Consigne a:
Reproduisez sans modification les lignes du jeu de données, en partant de la ligne qui contient « Switch to 设备下行数据 tab » et en terminant par celle qui contient « pyautogui.click(x=698, y=327) », ces deux bornes incluses.

Texte retenu:
***

15 avril 2019 : de la sidération à la mobilisation générale
En ce jour de printemps, l’atmosphère est joyeuse. Les rues de Paris sont pleines, les terrasses de café débordent et les touristes du monde entier profitent de l’ambiance sur les quais de Seine éclairés d’une douce lumière – malgré la petite brise d’est qui souffle ce jour-là. La légèreté du moment contraste avec la stupeur et l’émotion des instants suivants, lorsque la fumée du tabouret de la flèche de Notre-Dame se mue en flammes et que l’incendie progresse pour finir par engloutir la couverture, la charpente et la flèche, plongeant Paris et le monde dans l’effroi.
Comme 86 autres cathédrales de France, Notre-Dame de Paris est propriété de l’État. Elle est confiée à la DRAC Île-de-France qui assure pour le ministère de la Culture les missions de maîtrise d’ouvrage, de conservation et d’entretien de l’édifice. Une opération de restauration de la flèche est d’ailleurs en cours à cette époque, avec une dépose des statues opérée quatre jours plus tôt, et un échafaudage qui enserre la couverture en plomb. La directrice régionale par intérim et le conservateur régional des monuments historiques sont prévenus vers 18h45, soit quelques minutes après le déclenchement de l’incendie, et se rendent immédiatement sur place, où les pompiers sont déjà à pied d’œuvre pour positionner engins et matériels, alors que la fumée jaunâtre se transforme en feu ardent dans les combles où la charpente millénaire – la fameuse "forêt" de Notre-Dame – tient lieu de combustible.
Ils parviennent à regagner le parvis de Notre-Dame malgré la foule massée qui quitte à la hâte l’Île de la Cité, et commencent à plaider la cause des objets à évacuer auprès des pompiers. Karine DUQUESNOY, directrice régionale de la DRAC par intérim à l’époque, assure l’interface avec le poste de commandement des pompiers mais également avec les autorités publiques et politiques, notamment le ministre de la Culture et le préfet de région. Antoine-Marie PRÉAUT, conservateur régional des monuments historiques de la DRAC à l’époque, accompagné de Pierre-Antoine GATIER, architecte en chef des monuments historiques qui a pu accéder à la cathédrale bien que n’étant pas en charge de l’édifice, est autorisé à rejoindre une brigade à proximité de la sacristie. Ils seront épaulés par Marie-Hélène DIDIER, conservatrice générale du patrimoine à la DRAC, Christelle DUPAS, architecte des Bâtiments de France à la DRAC et à ce titre conservatrice de Notre-Dame et responsable unique de sécurité, Jean-Michel GUILMENT, chef du bureau de la conduite des opérations à la DRAC et Laurent PRADES, régisseur général de la cathédrale.

***

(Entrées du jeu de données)
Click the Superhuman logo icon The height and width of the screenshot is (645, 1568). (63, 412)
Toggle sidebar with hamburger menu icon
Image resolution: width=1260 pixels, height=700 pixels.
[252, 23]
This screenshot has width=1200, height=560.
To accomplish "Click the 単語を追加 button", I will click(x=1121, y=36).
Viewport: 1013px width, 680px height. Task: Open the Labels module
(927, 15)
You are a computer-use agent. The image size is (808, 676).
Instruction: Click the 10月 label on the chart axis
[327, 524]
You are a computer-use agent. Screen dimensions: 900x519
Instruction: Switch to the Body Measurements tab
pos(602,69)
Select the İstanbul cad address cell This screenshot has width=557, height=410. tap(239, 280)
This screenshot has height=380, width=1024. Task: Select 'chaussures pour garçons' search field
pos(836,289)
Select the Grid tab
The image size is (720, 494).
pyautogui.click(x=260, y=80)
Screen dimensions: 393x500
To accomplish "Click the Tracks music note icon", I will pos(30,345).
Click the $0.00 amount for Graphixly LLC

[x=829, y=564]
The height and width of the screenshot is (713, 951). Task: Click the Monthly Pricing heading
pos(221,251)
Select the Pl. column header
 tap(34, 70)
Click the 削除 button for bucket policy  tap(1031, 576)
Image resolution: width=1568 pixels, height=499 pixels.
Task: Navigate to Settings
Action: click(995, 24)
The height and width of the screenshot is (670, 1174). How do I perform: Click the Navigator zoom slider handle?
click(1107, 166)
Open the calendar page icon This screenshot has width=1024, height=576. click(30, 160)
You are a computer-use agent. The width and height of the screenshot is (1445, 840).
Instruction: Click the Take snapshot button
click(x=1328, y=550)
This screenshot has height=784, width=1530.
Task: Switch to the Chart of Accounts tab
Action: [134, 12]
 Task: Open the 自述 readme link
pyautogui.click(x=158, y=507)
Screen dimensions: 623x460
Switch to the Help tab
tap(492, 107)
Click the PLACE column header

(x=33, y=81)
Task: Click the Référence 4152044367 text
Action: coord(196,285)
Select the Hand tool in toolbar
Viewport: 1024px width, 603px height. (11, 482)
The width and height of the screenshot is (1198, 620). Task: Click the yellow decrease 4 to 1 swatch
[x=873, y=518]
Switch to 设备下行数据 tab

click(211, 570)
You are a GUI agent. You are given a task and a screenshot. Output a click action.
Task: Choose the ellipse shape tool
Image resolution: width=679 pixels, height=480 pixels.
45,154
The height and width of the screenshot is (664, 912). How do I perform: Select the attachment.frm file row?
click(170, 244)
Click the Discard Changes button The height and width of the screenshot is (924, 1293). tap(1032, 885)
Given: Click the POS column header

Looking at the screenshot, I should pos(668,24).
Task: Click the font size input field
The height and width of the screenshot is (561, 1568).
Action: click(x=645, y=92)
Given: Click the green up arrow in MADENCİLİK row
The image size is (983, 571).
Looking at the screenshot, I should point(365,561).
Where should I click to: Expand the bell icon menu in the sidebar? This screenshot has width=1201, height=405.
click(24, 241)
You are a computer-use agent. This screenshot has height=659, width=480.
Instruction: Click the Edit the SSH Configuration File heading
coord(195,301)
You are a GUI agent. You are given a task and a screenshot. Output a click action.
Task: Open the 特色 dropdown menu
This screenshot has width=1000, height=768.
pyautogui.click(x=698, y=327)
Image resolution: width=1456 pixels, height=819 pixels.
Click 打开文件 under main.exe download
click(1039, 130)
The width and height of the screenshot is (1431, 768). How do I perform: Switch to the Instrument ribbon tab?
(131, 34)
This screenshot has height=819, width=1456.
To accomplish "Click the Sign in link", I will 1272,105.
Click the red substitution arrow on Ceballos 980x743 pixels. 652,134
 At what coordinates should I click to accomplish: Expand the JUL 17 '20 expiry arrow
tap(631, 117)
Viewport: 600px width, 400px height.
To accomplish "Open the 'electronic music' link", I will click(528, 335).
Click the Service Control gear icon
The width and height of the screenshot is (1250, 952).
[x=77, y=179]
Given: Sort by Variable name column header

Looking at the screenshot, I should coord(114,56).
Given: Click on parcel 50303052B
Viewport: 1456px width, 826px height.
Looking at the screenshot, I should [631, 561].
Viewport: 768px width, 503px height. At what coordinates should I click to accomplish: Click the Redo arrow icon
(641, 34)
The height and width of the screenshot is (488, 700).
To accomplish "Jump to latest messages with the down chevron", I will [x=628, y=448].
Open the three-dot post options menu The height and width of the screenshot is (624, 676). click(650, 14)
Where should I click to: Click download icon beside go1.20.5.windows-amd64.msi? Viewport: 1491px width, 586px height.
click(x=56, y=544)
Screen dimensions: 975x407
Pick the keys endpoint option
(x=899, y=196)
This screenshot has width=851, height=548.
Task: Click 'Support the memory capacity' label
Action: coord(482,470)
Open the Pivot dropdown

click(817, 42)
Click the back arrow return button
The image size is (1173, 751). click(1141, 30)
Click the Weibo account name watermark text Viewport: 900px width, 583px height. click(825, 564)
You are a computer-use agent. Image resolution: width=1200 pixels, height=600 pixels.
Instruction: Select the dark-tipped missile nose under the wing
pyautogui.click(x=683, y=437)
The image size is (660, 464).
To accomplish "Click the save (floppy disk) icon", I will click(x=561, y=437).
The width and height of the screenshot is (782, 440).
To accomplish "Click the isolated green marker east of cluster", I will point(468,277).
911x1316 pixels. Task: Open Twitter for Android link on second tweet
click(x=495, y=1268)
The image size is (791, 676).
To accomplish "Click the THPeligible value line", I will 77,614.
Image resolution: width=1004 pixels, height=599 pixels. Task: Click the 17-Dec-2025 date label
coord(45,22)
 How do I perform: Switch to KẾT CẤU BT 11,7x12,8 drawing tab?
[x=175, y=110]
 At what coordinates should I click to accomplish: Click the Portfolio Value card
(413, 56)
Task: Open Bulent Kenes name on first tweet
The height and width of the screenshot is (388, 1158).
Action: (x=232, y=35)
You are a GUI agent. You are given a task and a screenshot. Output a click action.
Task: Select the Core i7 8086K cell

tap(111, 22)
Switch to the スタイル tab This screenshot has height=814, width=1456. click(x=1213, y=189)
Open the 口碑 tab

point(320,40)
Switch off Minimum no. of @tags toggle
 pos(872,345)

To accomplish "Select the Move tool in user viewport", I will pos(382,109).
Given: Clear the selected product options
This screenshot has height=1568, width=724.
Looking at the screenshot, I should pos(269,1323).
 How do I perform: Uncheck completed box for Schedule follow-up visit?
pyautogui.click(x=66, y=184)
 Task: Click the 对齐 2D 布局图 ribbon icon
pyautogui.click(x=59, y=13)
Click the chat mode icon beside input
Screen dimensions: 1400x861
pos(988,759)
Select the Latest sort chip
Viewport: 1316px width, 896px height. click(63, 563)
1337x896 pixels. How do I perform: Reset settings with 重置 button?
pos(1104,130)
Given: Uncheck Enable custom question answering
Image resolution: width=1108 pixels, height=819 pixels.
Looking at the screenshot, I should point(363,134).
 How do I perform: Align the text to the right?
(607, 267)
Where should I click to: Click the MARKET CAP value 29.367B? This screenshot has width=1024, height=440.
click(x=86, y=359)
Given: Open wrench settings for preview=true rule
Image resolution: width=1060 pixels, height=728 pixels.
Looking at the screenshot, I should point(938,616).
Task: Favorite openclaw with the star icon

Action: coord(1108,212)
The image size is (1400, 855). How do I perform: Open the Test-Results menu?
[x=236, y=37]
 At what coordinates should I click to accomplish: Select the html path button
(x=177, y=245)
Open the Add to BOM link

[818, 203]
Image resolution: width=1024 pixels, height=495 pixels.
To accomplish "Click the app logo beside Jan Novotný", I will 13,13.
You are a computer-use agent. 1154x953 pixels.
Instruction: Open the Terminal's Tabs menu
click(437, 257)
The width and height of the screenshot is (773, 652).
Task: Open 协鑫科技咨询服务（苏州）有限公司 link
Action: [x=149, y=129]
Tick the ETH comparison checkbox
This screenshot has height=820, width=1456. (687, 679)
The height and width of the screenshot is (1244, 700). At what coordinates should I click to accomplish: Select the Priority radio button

***

Consigne b:
Prolongez le texte sur l'incendie de Notre-Dame de Paris du 15 avril 2019 en reprenant juste après sa dernière phrase.

Réponse rédigée a:
Switch to 设备下行数据 tab

click(211, 570)
You are a GUI agent. You are given a task and a screenshot. Output a click action.
Task: Choose the ellipse shape tool
Image resolution: width=679 pixels, height=480 pixels.
45,154
The height and width of the screenshot is (664, 912). How do I perform: Select the attachment.frm file row?
click(170, 244)
Click the Discard Changes button The height and width of the screenshot is (924, 1293). tap(1032, 885)
Given: Click the POS column header

Looking at the screenshot, I should pos(668,24).
Task: Click the font size input field
The height and width of the screenshot is (561, 1568).
Action: click(x=645, y=92)
Given: Click the green up arrow in MADENCİLİK row
The image size is (983, 571).
Looking at the screenshot, I should point(365,561).
Where should I click to: Expand the bell icon menu in the sidebar? This screenshot has width=1201, height=405.
click(24, 241)
You are a computer-use agent. This screenshot has height=659, width=480.
Instruction: Click the Edit the SSH Configuration File heading
coord(195,301)
You are a GUI agent. You are given a task and a screenshot. Output a click action.
Task: Open the 特色 dropdown menu
This screenshot has width=1000, height=768.
pyautogui.click(x=698, y=327)

Réponse rédigée b:
Antoine-Marie PRÉAUT décrit la confiance qui finit par s’instaurer avec les pompiers, du fait de leur parfaite connaissance de la cathédrale : ils indiquent alors qu’une extraction des objets est possible en profitant des bas-côtés et du déambulatoire du chœur, situés hors des parties couvertes par la toiture incandescente. "Mais c’est finalement lorsque nous répondons à leur demande de description des objets à sauver en priorité que l’attention des pompiers commence à nous être acquise", admet-il. "L’évocation des saintes reliques, et en particulier de la couronne d’épines, fait mouche. Très vite, nous comprenons que notre interlocuteur a cette fois pris la mesure de l’enjeu et qu’il fait part de notre demande à son commandement."
Après quelques péripéties liées à l’enchevêtrement de clés et de placards, et alors que le feu ravage la toiture et fait s’écrouler la flèche à 19h45, faisant surgir un cri d’effroi dans tout Paris, les objets sont peu à peu localisés. Les pompiers escortent Antoine-Marie PRÉAUT et Laurent PRADES, équipés à la hâte de casques, jusqu’aux saintes reliques. La couronne d’épines du Christ est récupérée, avec les reliques de la croix et du clou dans la chapelle axiale, de même que la tunique de saint Louis. Dans la foulée, les pompiers empoignent pêle-mêle les objets qu’ils rencontrent sur leur chemin : toiles, sculptures, mobilier liturgique… De premiers tableaux sont décrochés : "La Nativité de la Vierge" de LE NAIN et "la Vierge de Pitié" de Lubin BAUGIN. Les agents du ministère de la Culture présents se mobilisent alors pour inventorier chaque objet et y veiller, jusqu’à leur évacuation à l’Hôtel de Ville de Paris, avec des camions mis à disposition par la mairie sous escorte policière et sans que les équipes de la DRAC ne les quittent une seule fois les reliques des yeux.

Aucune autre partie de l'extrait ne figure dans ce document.